La riforma della Giustizia: gli interventi sulla durata dei processi saranno efficaci?

La riforma della Giustizia: gli interventi sulla durata dei processi saranno efficaci?

Le criticità del settore giustizia sono, purtroppo, esperienza diretta della maggior parte dei cittadini. Quasi tutti noi, almeno una volta, ci siamo dovuti confrontare con la cavillosità del sistema giudiziario, con difficoltà nell’orientarsi tra normative non coordinate tra di loro e di non uniforme interpretazione o, ancora, abbiamo avuto prova della elefantiaca lentezza dei processi. 

Proprio quest’ultimo aspetto ha acquistato, negli anni, connotati di preoccupante gravità, condizionando con note di disvalore l’efficacia del sistema giudiziario, ritenuto troppo spesso non rispondente ai bisogni sociali ed economici del Paese ed incapace di positivizzare il confronto costi/benefici.
La società ha, infatti, bisogno di regole di convivenza dall’ermeneutica certa e di efficace applicazione, esigenza basilare per qualsiasi comunità di ieri, di oggi e di domani, esigenza che affonda la propria origine nel pensiero degli antichi che già lo declinavano col brocardo ubi societas, ibi ius e che, all’inizio della vita repubblicana, il Calamandrei ha icasticamente espresso coniando l’espressione “fede nel diritto”, titolo di un suo celebre saggio.
E certamente non è stata e tuttora non è valida soluzione al problema la specifica azione giudiziaria prevista per censurare la subita violazione dei termini ragionevoli del processo, palliativo che garantisce un mero (e tardivo) risarcimento pecuniario per equivalente e che, peraltro, produce il deleterio effetto di ingolfare il ruolo dei Giudici di ulteriori nuovi fascicoli che si sommano all’arretrato preesistente.
Corretto, pertanto, prevedere un intervento preventivo che cerchi soluzioni per una più rapida definizione del pregresso e per una razionalizzazione in chiave limitativa dei nuovi carichi.
Ma è ragionevole disincentivare l’accesso alla giustizia aumentandone i costi di accesso, ossia quelle spese vive che vanno allo Stato sotto forma di contributi unificati, marche da bollo e tasse di registro?
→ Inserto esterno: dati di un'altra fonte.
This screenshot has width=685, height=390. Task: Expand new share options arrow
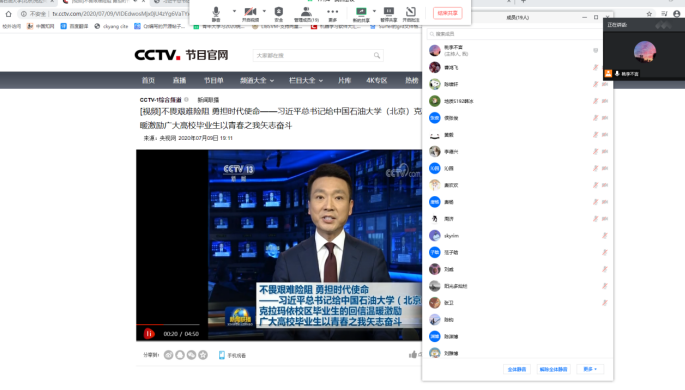374,11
La risposta potrebbe anche, eventualmente, essere positiva se quel quod in più andasse ad incrementare l’organico tecnico (Giudici) e di supporto (cancellieri) o a creare un istituto premiale per il personale giudiziario laddove vi sia reale produttività. Invece, si assiste ad una scelta legislativa di tendenza diversa, che dissuade dal contenzioso tradizionale attraverso sanzioni fortemente punitive sotto il profilo economico a carico di chi soccomba in primo grado e la previsione di un filtro rigoroso ai gravami, come se la riforma sottendesse comune la pratica di processi dilatori e pretestuosi, con un implicito disvalore per la categoria forense. A ciò si aggiunge, poi, la devoluzione a riti semplificati di quelle controversie che vengono ritenute di facile trattazione (che, poi, quali siano è difficile dirlo a priori, non costituendo una categoria così facilmente individuabile, come insegna l’esperienza di chi lavora quotidianamente in questo ambito).
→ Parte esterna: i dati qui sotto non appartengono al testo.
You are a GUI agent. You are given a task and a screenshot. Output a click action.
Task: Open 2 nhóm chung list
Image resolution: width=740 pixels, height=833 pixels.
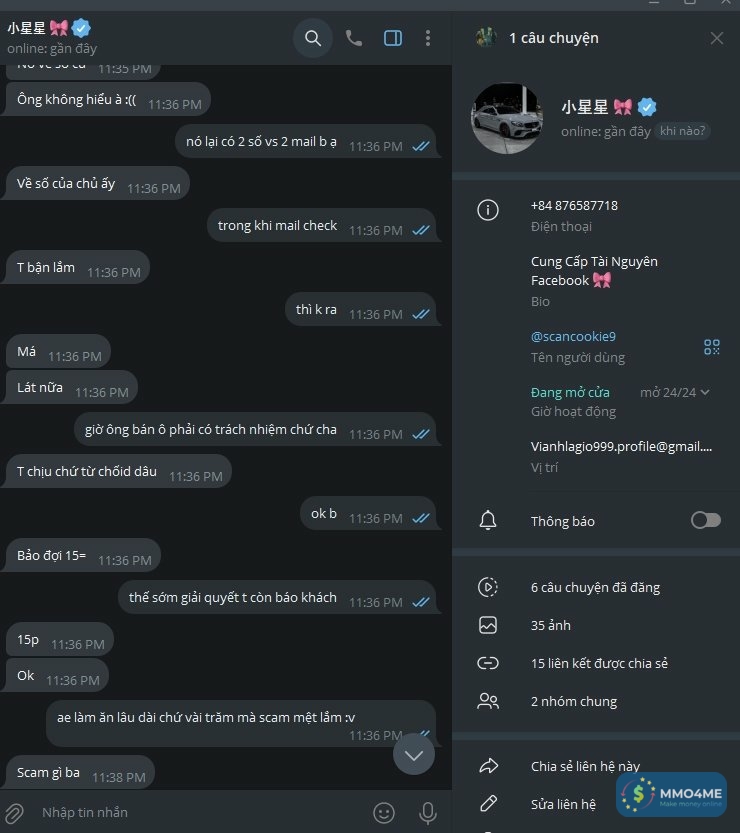click(x=595, y=702)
L’altra corrispettiva faccia della medaglia è rappresentata dall’aumento dei Giudici non togati e dalla promozione dei riti alternativi al contenzioso che, tanto praticati in altre realtà giuridiche, sono, però, ancora lontani dalla mentalità giuridica degli operatori del diritto italiani e, per questo, destinati ad essere inefficaci. Non si tratta di essere critici a priori, ma semplicemente realisti, guardando alla recente esperienza della mediazione che, fortemente avversata dalla categoria, dichiarata incostituzionale e nuovamente reintrodotta per legge, non ha portato benefici, ma solo aggravi procedurali e di costi per il cittadino, costretto dalla legge ad intraprendere un percorso che il proprio patrocinatore - purtroppo spesso - considera solo necessitata condizione di procedibilità per il successivo accesso alla giustizia.
Forse occorre solo tempo per lo svilupparsi di una diversa forma mentale, tanto più che i meccanismi di definizione del contenzioso fuori dalle aule di giustizia non sono mai stati estranei alle originarie previsioni normative codicistiche, come dimostrano, ad esempio, gli istituti dell’arbitrato e della transazione accomunati dalla seria volontà delle parti di trovare un’intesa o i tentativi di conciliazione previsti per numerose controversie settoriali, tutti caratterizzati dalla elevata specializzazione dell’organo cui viene devoluta la lite.
E, forse, è proprio questa la caratteristica su cui dovrebbe puntare una efficace riforma della giustizia: la comprovata specializzazione dell’organo giudicante – sia esso togato o meno – potrebbe essere una parte importante della soluzione al problema.